Penicillin was the first antibiotic to be used clinically in 1941. It is a miracle that the least toxic drug of its kind was the first to be discovered. It was originally obtained from the fungus Penicillium notatum, but the present source is a high yielding mutant of P. chrysogenum.
PENICILLINS
Penicillin was the
first antibiotic to be used clinically in 1941. It is a miracle that the least
toxic drug of its kind was the first to be discovered. It was originally
obtained from the fungus Penicillium
notatum, but the present source is a high
yielding mutant of P. chrysogenum.
Chemistry And Properties
The penicillin nucleus
consists of fused thiazolidine and βlactam rings to which side chains are attached
through an amide linkage (Fig. 51.1). Penicillin G (PnG), having a benzyl side chain at R (benzyl
penicillin), is the original penicillin used clinically.
The side chain of
natural penicillin can be split off by an amidase to produce 6-aminopenicillanic
acid. Other side chains can then be attached to it resulting in different
semisynthetic penicillins with unique antibacterial activities and different
pharmacokinetic profiles.
At the carboxyl group
attached to the thiazolidine ring, salt formation occurs with Na+ and K+; these
salts are more stable than the parent acid. Sod. PnG is highly water soluble.
It is stable in the dry state, but solution deteriorates rapidly at room
temperature, though it remains stable at 4°C for 3 days. Therefore, PnG
solutions are always prepared freshly. PnG is also thermolabile and acid
labile.
Unitage 1 U of crystalline
sod. benzyl penicillin = 0.6 μg of the standard
preparation. Thus 1 g = 1.6 million units or 1 MU = 0.6 g.
Mechanism Of Action
All βlactam antibiotics interfere with the synthesis of bacterial
cell wall. The bacteria synthesize UDP-N-acetylmuramic acid pentapeptide,
called ‘Park nucleotide’ (because Park in 1957 found it to accumulate when susceptible
Staphylococcus was grown in the presence of
penicillin) and UDP-N-acetyl glucosamine. The peptidoglycan residues are linked
together forming long strands and UDP is split off. The final step is cleavage
of the terminal D-alanine of the peptide chains by transpeptidases; the energy
so released is utilized for establishment of cross linkages between peptide
chains of the neighbouring strands (Fig. 51.2). This cross linking provides
stability and rigidity to the cell wall.
The βlactam antibiotics inhibit the transpeptidases so that cross
linking (which maintains the close knit structure of the cell wall) does not
take place. These enzymes and related proteins constitute the penicillin binding proteins (PBPs) which
have been located in the bacterial cell membrane. Each organism has several
PBPs and PBPs obtained from different species differ in their affinity towards
different βlactam antibiotics.
This fact probably explains their differing sensitivity to the various βlactam antibiotics.
When susceptible
bacteria divide in the presence of a βlactam antibiotic—cell wall deficient (CWD)

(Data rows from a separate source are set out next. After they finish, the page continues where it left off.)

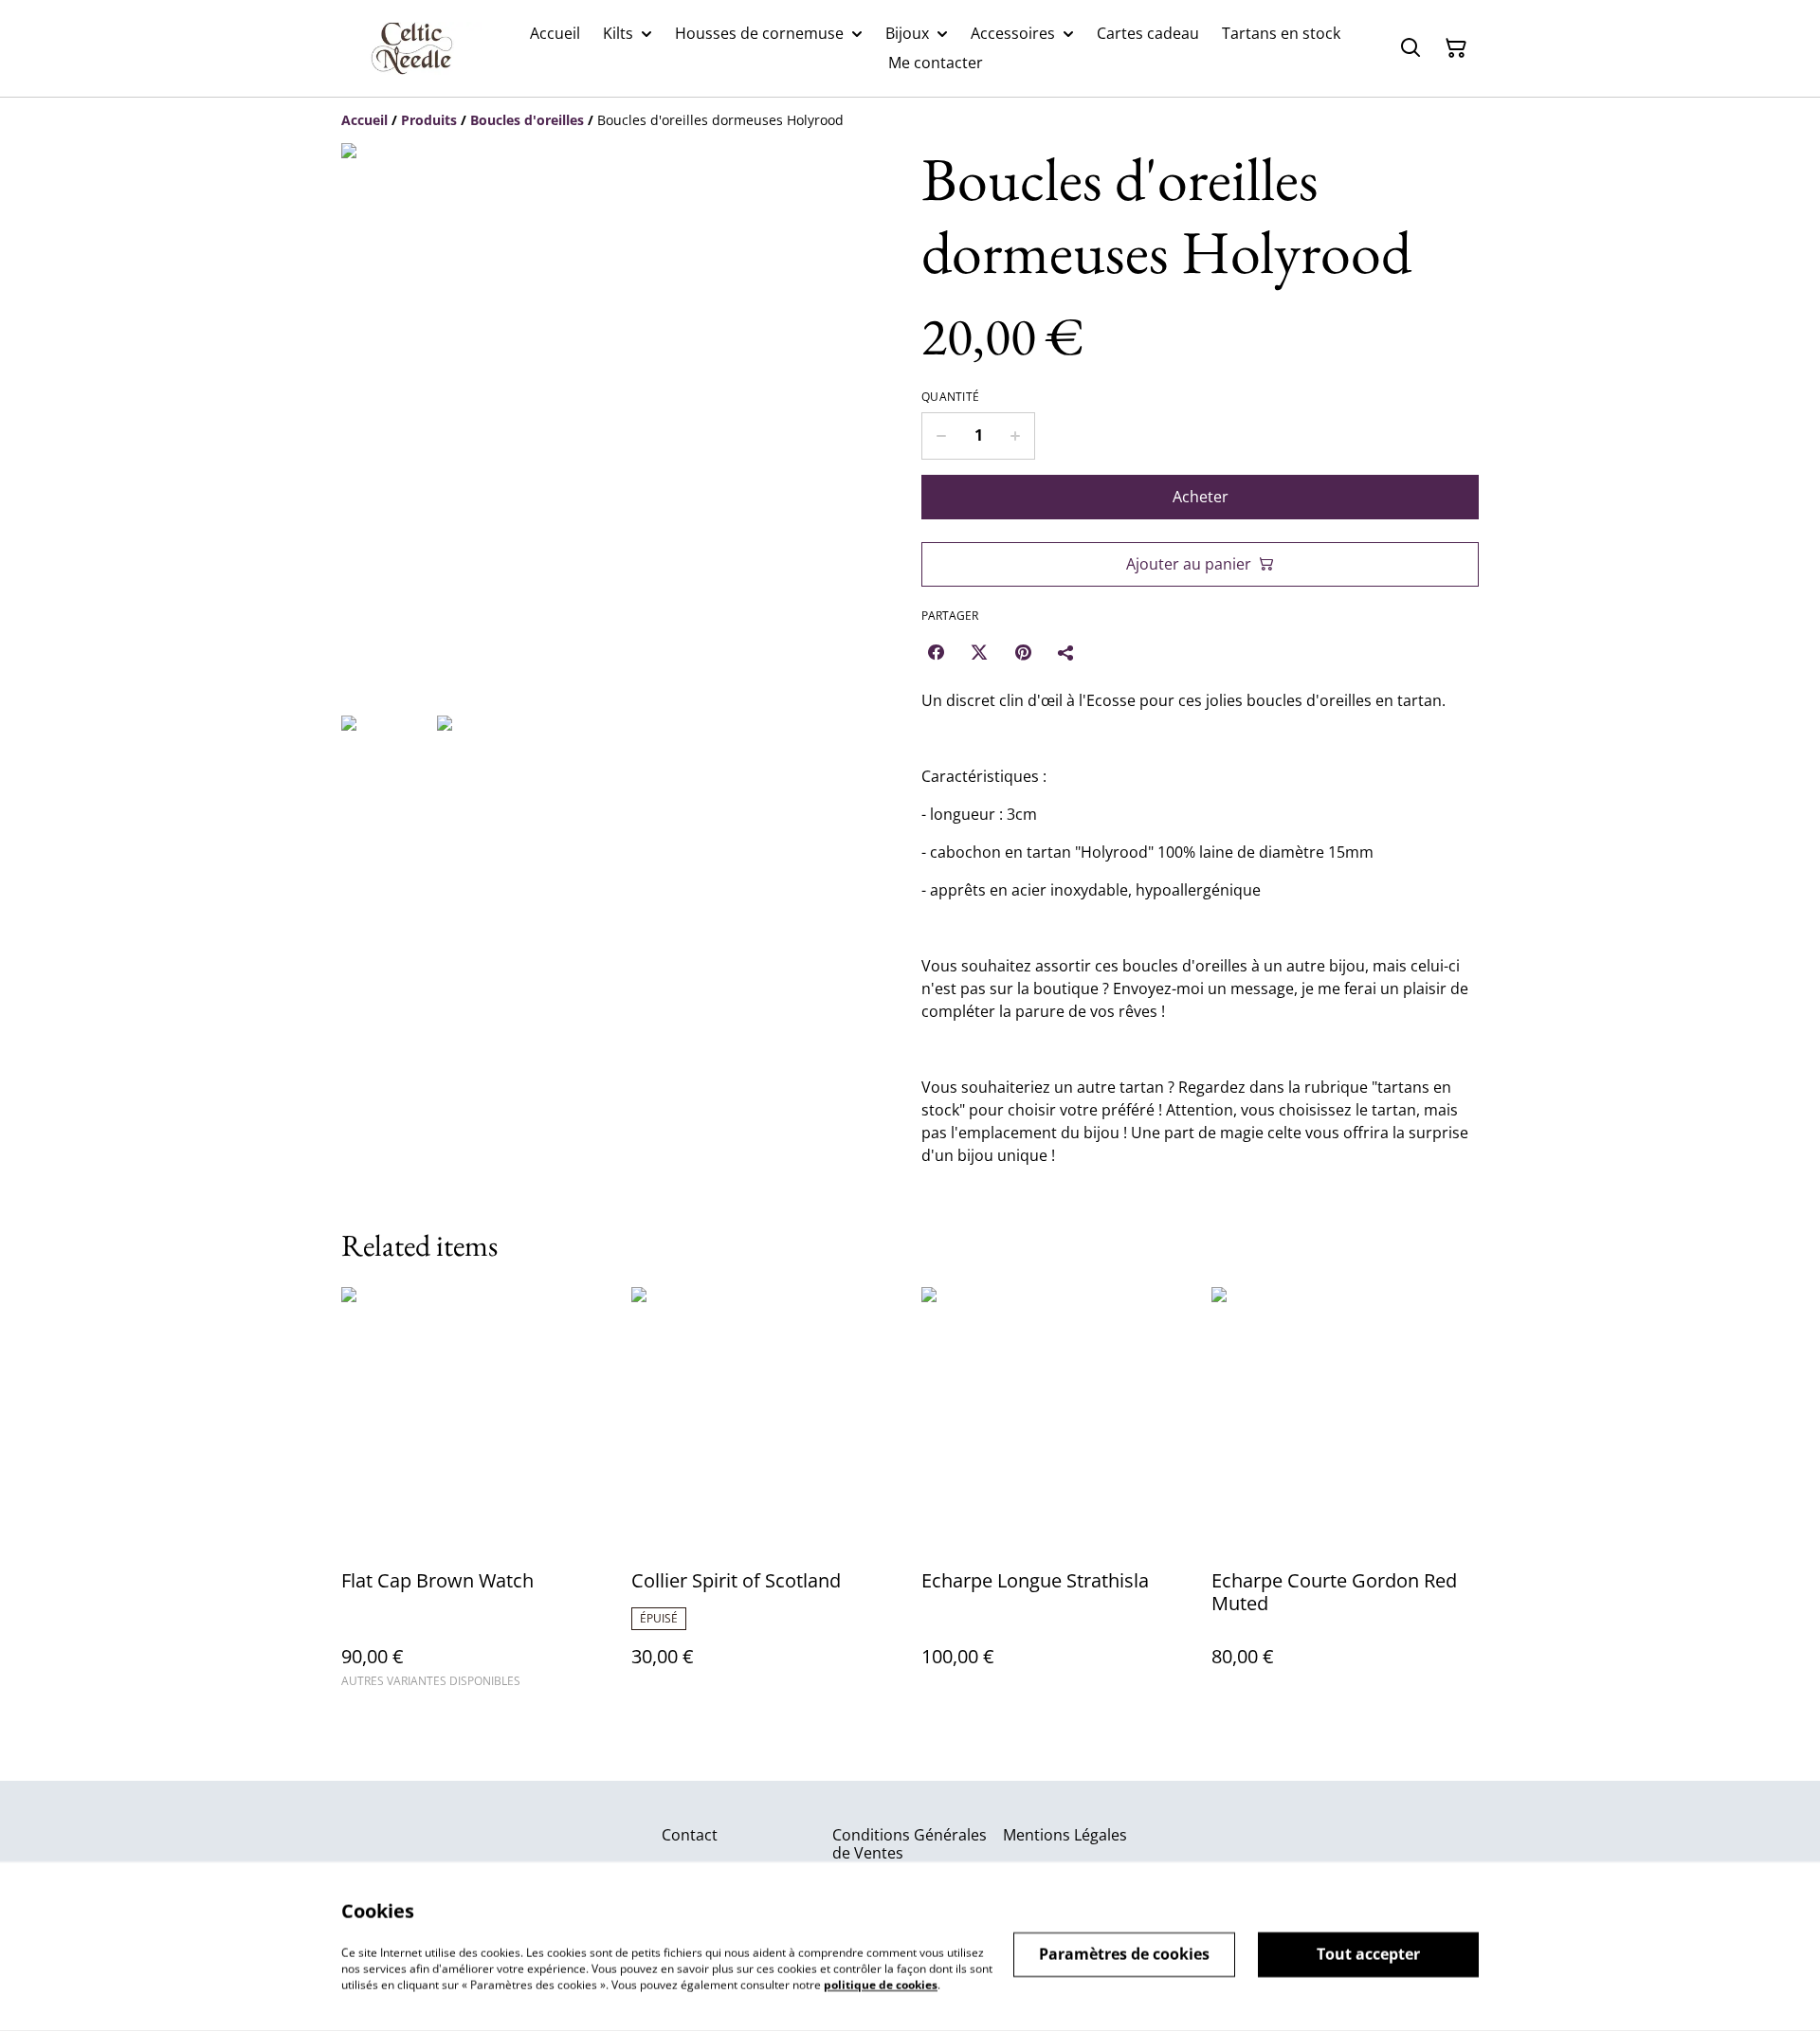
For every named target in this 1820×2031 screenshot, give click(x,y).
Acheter (1200, 496)
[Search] (1410, 48)
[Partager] (1066, 652)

forms are produced. Because the interior of the bacterium is hyperosmotic, the
CWD forms swell and burst → bacterial lysis. This is how βlactam antibiotics
exert bactericidal action. Under certain conditions and in case of certain
organisms, bizarre shaped or filamentous forms, which are incapable of
multiplying, result. Grown in hyperosmotic medium, globular ‘giant’ forms or protoplasts are produced. Lytic effect
of these antibiotics may also be due to de-repression of some bacterial
autolysins which normally function during cell division.
Rapid cell wall synthesis occurs when the organisms are actively
multiplying; βlactam antibiotics are
more lethal in this phase.
The peptidoglycan cell wall is unique to bacteria. No such
substance is synthesized (particularly, D-alanine is not utilized) by higher
animals. This is why penicillin is practically nontoxic to man.
In gram-positive bacteria, the cell wall is almost entirely made
of peptidoglycan, which is >50 layers thick and extensively cross linked, so
that it may be regarded as a single giant mucopeptide molecule. In gram-negative
bacteria, it consists of alternating layers of lipoprotein and peptidoglycan
(each layer 1–2 molecule thick with little cross linking). This may be the
reason for higher susceptibility of the gram-positive bacteria to PnG.
Blood, pus, and tissue
fluids do not interfere with the antibacterial action of βlactam antibiotics.